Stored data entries
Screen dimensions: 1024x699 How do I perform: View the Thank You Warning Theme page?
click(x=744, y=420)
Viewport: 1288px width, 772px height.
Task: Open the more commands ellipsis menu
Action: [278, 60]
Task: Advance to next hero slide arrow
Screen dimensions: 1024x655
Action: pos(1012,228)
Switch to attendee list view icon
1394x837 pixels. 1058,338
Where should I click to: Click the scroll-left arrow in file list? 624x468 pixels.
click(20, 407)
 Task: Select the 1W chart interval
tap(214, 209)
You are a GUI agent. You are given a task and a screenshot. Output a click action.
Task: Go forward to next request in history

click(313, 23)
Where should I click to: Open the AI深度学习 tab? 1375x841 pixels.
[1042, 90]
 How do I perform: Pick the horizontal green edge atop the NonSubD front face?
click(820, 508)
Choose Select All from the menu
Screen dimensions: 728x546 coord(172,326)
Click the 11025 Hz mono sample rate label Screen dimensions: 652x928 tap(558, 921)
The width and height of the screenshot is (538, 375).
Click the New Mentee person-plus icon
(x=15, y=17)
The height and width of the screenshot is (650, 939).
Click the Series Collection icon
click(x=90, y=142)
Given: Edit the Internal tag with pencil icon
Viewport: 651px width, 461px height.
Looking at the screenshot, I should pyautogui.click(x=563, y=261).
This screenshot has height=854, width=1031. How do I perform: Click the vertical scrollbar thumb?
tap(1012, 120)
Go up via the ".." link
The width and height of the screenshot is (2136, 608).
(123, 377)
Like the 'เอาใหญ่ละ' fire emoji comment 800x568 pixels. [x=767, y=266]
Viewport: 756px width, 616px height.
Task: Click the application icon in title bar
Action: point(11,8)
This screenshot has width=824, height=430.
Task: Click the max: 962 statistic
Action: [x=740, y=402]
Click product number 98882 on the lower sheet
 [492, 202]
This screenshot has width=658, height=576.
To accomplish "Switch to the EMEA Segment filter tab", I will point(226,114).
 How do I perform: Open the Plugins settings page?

• [What the task requires]:
Please transcribe the lines from the one containing "Viewport: 651px width, 461px height." through the last line of the records. Include both ends and nothing else.

• [Result]:
Viewport: 651px width, 461px height.
Looking at the screenshot, I should pyautogui.click(x=563, y=261).
This screenshot has height=854, width=1031. How do I perform: Click the vertical scrollbar thumb?
tap(1012, 120)
Go up via the ".." link
The width and height of the screenshot is (2136, 608).
(123, 377)
Like the 'เอาใหญ่ละ' fire emoji comment 800x568 pixels. [x=767, y=266]
Viewport: 756px width, 616px height.
Task: Click the application icon in title bar
Action: point(11,8)
This screenshot has width=824, height=430.
Task: Click the max: 962 statistic
Action: [x=740, y=402]
Click product number 98882 on the lower sheet
 [492, 202]
This screenshot has width=658, height=576.
To accomplish "Switch to the EMEA Segment filter tab", I will point(226,114).
 How do I perform: Open the Plugins settings page?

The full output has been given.